A proposito di questo: una parte dei libri sono stati utilizzati per aprire tre biblioteche scolastiche in tre aree del paese.
Sylvia: È anche perché ci sono persone che pagano la sottoscrizione che abbiamo potuto regalare libri alle scuole e i lavori per lo spazio fisico. Ci sono anche ragazzi che hanno ricevuto una sottoscrizione da sostenitori che sono all’estero.
Come è organizzata la biblioteca?
Sylvia: Abbiamo circa 4mila libri, alcuni fuori stampa, libri speciali che non esponiamo qui. Uno di questi è la copia dell’autobiografia di Kwame N’Krumah da lui autografata. Ma anche la collezione completa di Ayi Kwei Armah, l’autore di The beautiful ones are not yet born. Nella sezione Africa ci sono autori dei 54 paesi africani. Poi ci sono i caraibici, la sezione UK ed Europa, America. Quella dell’Africa precoloniale e della storia del continente e poi una di autori da tutto il mondo. I libri sono catalogati online e chiunque può accedervi.
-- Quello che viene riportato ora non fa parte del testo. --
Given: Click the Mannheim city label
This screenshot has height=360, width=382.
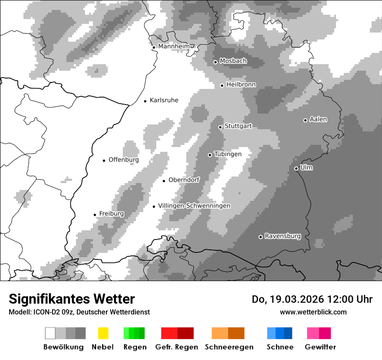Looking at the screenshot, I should pos(174,46).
Il progetto ha tre filoni: produzione, preservazione e disseminazione culturale. Ci spieghi meglio.
Sylvia: La letteratura della diaspora è per noi uno stimolo per creare conoscenza. Cito eventi che abbiamo fatto o in preparazione: women reading women in cui lettrici propongono nuove opere (in questo caso di donne) o women speaking women, che ha previsto una serie di interviste per collezionare storie orali nei linguaggi nativi. Rimarrà in archivio come letteratura orale. Questo è l’aspetto della produzione. Poi c’è l’archivio, per noi è molto importante. Anche per far capire che la letteratura africana non è cominciata nel 1958 quando Achebe pubblicò Things fall apart. Abbiamo scritto molto, anche prima di allora. E questo è andato un po’ perduto nel discorso occidentale sulla letteratura africana. Come disseminazione culturale intendiamo la biblioteca stessa, l’accesso ai libri, poter portarseli a casa.
Le donne hanno una presenza forte nelle vostre iniziative. Come mai?
Sylvia: Nonostante il Ghana sia una società patriarcale, le donne hanno molto potere. Per dirne una, hanno il monopolio delle attività nei mercati, sanno come fare soldi, controllarli, organizzare la gestione di casa e famiglia. Quello che va valorizzato e capito, da parte delle stesse donne, è la misura del proprio spazio. Si può avere successo negli affari ma a fine giornata devi ricordarti sempre che sei – e devi essere – madre e moglie. In questa società acquisisci rispetto quando sei moglie e madre. E sono le stesse donne a rinforzare questo modo di pensare.
Per finire, qual è oggi il tuo desiderio per questo progetto.
Sylvia: Per me è importante riuscire a portare le comunità dentro la biblioteca. Facciamo progetti all’esterno – soprattutto con i giovani – per sensibilizzare alla lettura e alla creatività, ma le persone di ogni quartiere devono sapere che qui possono venire e non sentire questo posto come esclusivo. Qui devono sentirsi a casa.